“Indeed we do not wish for any tea,” said Miss Ogilvie, seeing Elvira look as black as thunder; “we have only just dined.”
“But Elfie will have some sweet-cake; Elfie likes auntie’s sweet-cake, eh?” said the old man.
“No, thank you,” said Elfie, glumly, though in fact she did care considerably for sweets, and was always buying bonbons.
“No cake! Or some strawberries—strawberries and cream,” said her grandfather. “Mr. Allen always liked them. And where is Mr. Allen now, my dear?”
“Gone to Norway. It’s the fifth time I’ve told him so,” muttered Elvira.
“And where is Mr. Robert? And Mr. Lucas?” he went on. “Fine young gentlemen all of them; but Mr. Allen is the pleasant-spoken one. Ain’t he coming down soon? He always looks in and says, ‘I don’t forget your good cider, Mr. Gould,’” and there was a feeble chuckling laugh and old man’s cough.
“Do let me go into the garden; I’m quite faint,” cried Elvira, jumping up.
It was true that the room was very close, rather medicinal, and not improved by Miss Gould’s perfumes; but there was an alacrity about Elfie’s movements, and a vehemence in the manner of her rejection of the said essences, which made her governess not think her case alarming, and she left her to the care of the young cousins, while trying to make up for her incivility by courteously listening to and answering her grandfather, and consuming the tea and sweet-cake.
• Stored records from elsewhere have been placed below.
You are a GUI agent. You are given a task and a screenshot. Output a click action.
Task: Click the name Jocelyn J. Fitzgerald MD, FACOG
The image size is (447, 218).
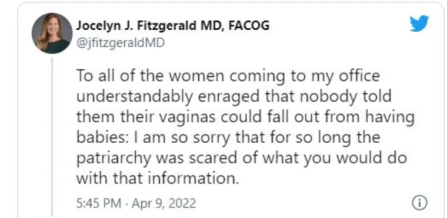[x=173, y=26]
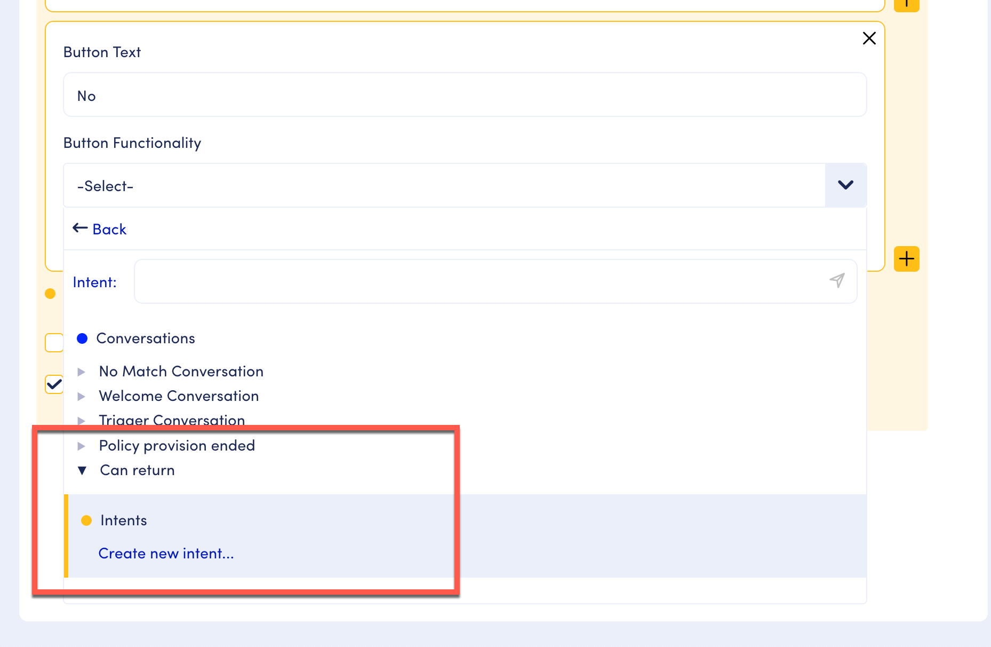This screenshot has height=647, width=991.
Task: Click the Button Text input field
Action: click(x=464, y=95)
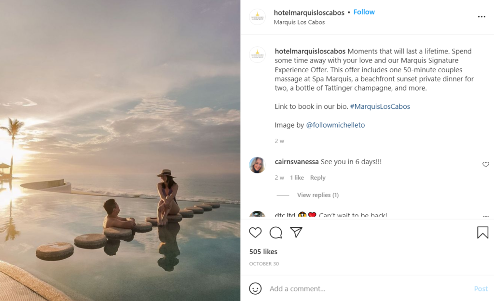Open the #MarquisLosCabos hashtag

pyautogui.click(x=380, y=106)
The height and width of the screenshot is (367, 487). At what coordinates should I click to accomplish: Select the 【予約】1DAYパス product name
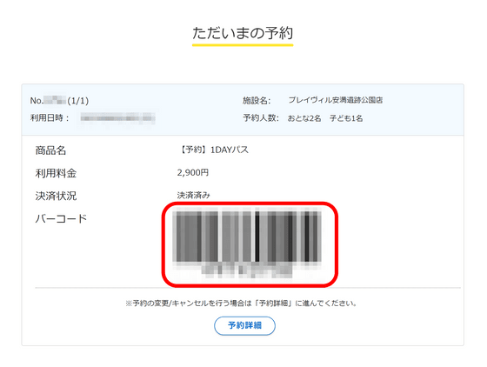pyautogui.click(x=214, y=150)
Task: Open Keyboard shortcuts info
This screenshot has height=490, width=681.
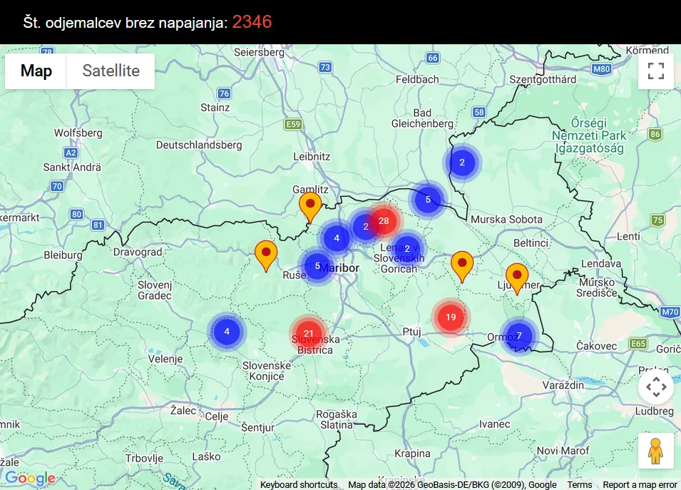Action: tap(299, 484)

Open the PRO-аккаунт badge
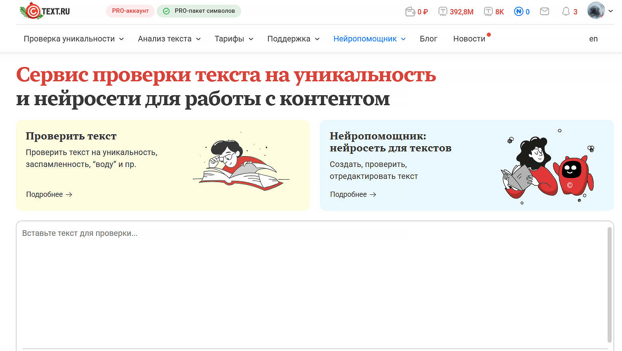point(130,11)
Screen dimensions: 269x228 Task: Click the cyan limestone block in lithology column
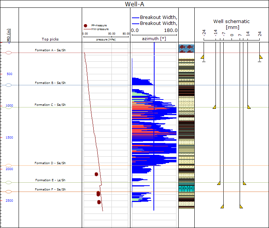coord(186,189)
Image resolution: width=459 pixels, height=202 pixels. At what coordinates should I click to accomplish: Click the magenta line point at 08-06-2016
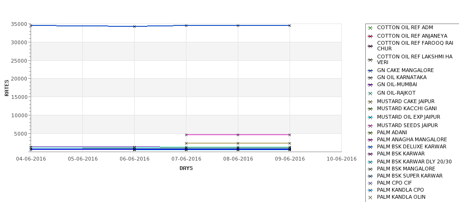point(238,135)
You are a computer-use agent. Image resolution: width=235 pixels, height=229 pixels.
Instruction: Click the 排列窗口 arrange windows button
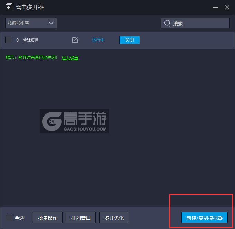[81, 218]
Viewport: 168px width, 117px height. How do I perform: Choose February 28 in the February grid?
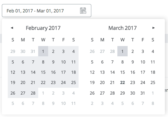(33, 93)
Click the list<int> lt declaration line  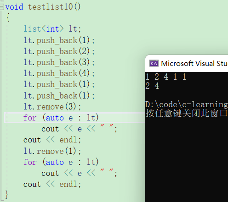click(x=52, y=29)
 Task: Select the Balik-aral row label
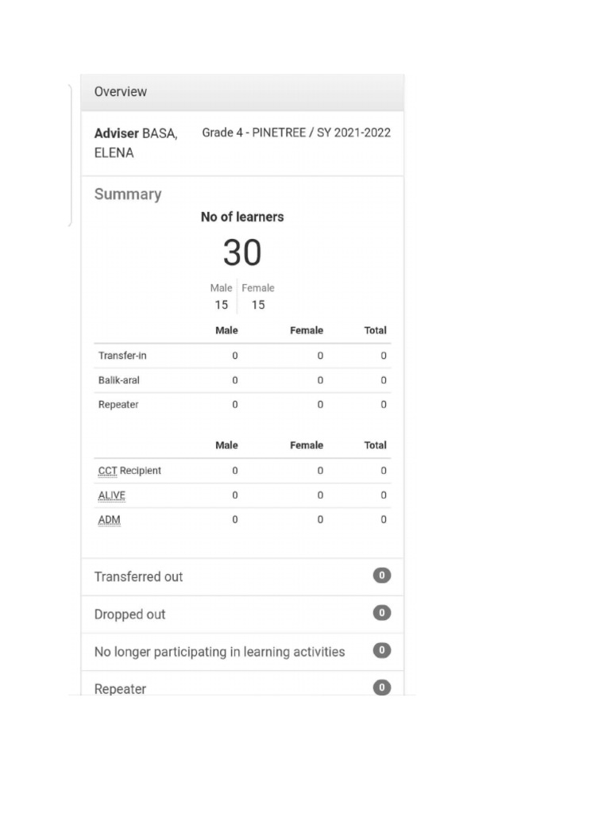pyautogui.click(x=119, y=380)
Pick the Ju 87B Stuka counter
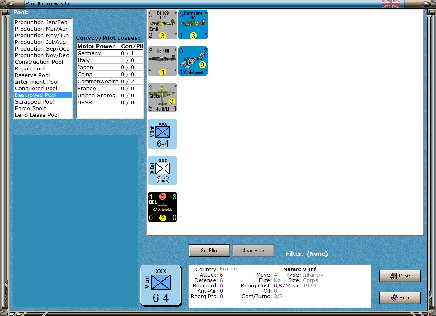This screenshot has height=316, width=436. (x=162, y=98)
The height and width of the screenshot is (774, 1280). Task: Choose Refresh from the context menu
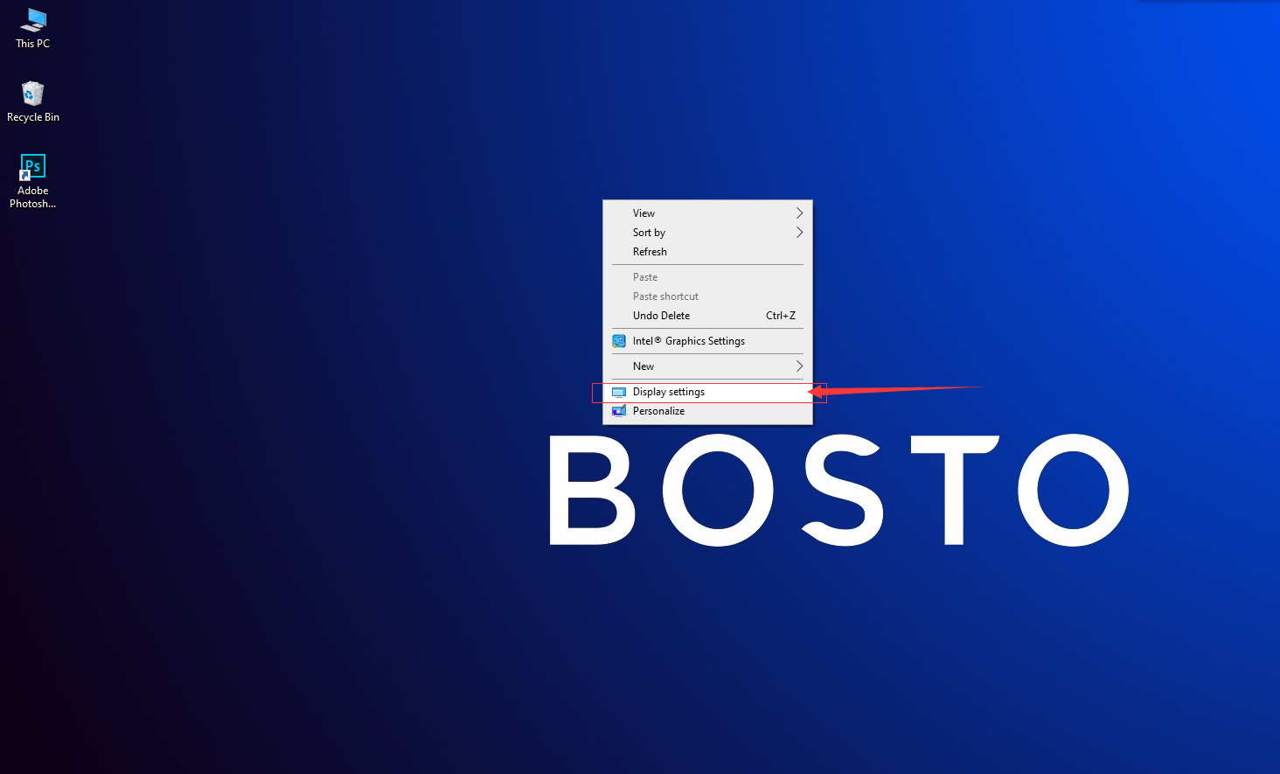coord(707,252)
When she went out to fetch her pupil to say goodbye, Miss Gould detained her on the way to obtain condolence on the “dreadful trial that old uncle was,” and speak of her own great devotion to him and the children, and the sacrifices she had made. She said she had been at school with Elvira’s poor mamma, “a sweetly pretty girl, poor dear, but so indulged.”
And then she tried to extract confidences as to Mrs. Brownlow’s intentions towards the child, in which of course she was baffled.